Он замолчал, смотря перед собой блестящими, ушедшими вдаль глазами.
— Да… Ну, а второй случай?
— Что? Ах, второй… Ну, это не так интересно.
Как-то я проигрался совершенно, вернулся ночью домой и лег спать. И вдруг вспомнил, что накануне дал жене немного денег на какие-то необходимые покупки. В то время жилось нам очень плохо. Вспомнил — и не могу заснуть. И вот встал, тихонько пробрался в комнату, где спала жена, долго шарил, боясь зажечь спичку, нащупал ее сумку, унес, вынул деньги, сумку отнес обратно. И чувствовал себя настоящим вором, настоящим. Интересное ощущение. Ушел из дому опять играть. И представьте — начал с пустяками, а к концу выиграл довольно много. И даже удержался — вернулся с выигрышем. Дома застал жену в горе: деньги пропали, последние деньги. Ну, встал перед ней на колени, отдал ей весь выигрыш.
— Это ты взял? Ты взял на игру? Последнее? У меня из сумки!

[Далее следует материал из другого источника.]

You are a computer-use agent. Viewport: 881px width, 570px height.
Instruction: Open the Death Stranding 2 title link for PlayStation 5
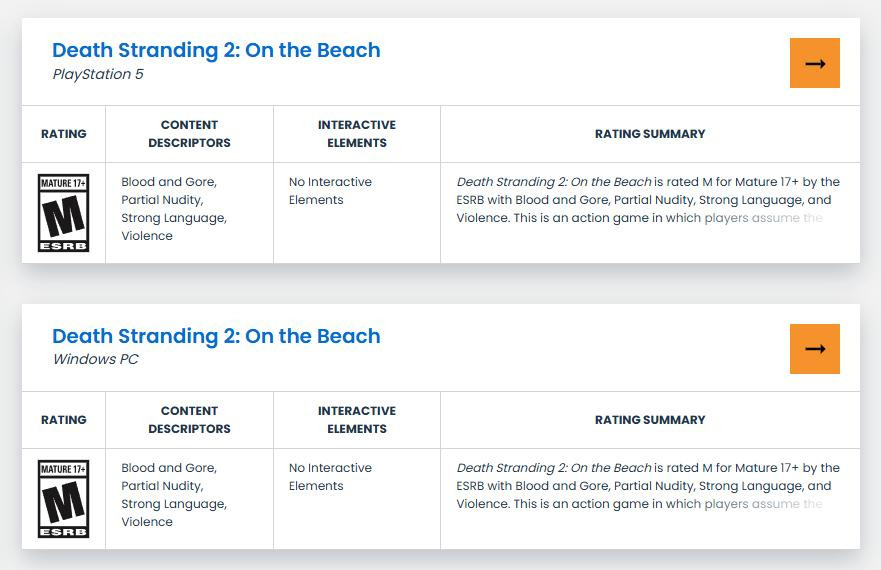216,50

— Да, говорю, — я. Я украл их у тебя, потихоньку, ночью.
Вышло хуже, чем если бы пропали. А я ей много денег принес. Но ведь женщины не понимают. Ужас воровства понимают, а вот красоту победы — нет. Долго плакала. Кажется, я тоже рвал на себе волосы. Рву волосы, — а в душе поет радостно: все-таки, победил я. Не решись я на воровство — голодать бы нам ту неделю.
Рассказ мне не понравился:
— Знаете, тут уж черт знает что такое. Какая же тут красота?
— Вы тоже не понимаете. Значит вы не игрок, не настоящий, хотя закваска у вас хорошая, московская.
Расплатились и вышли.
— Куда вы?
— Не знаю.
— Вернетесь в клуб?
— Да, вероятно. Хотя я сегодня очень плохо вооружен. И в то же время — хотите так смейтесь — чувствую, что сегодня мог бы взять. Нет, я предрассудкам не подвержен. Я просто — чувствую. Иногда и ошибаюсь, конечно. А иной раз угадываю.
Я пожелал ему удачи.
ТЕРРОРИСТ
История, которую я сейчас расскажу, очень кошмарная: преследование, предумышленное убийство, пожирание трупа, зловещие сны. Но герой истории и виновник этих деяний был милым и мягким по характеру человеком, а совсем не злодеем. Его звали Павлом Тихоновичем, сокращенно — Пашей или Павликом; волосы его были шелковы и белокуры, хотя и с коком, а голубые глаза слегка на выкате. Злодеев обыкновенно зовут Леонидами, Юриями, в последнее время Игорями; у них гладкие черные волосы с пробором, матовое лицо, дерзкий нос и страстные скептические губы; когда они бросают взгляд на женщину — от женщины остается пепел, порывшись в котором можно найти четыре металлические пряжки, круглое стеклышко, оболочку губного карандаша и несколько штук «пресьон».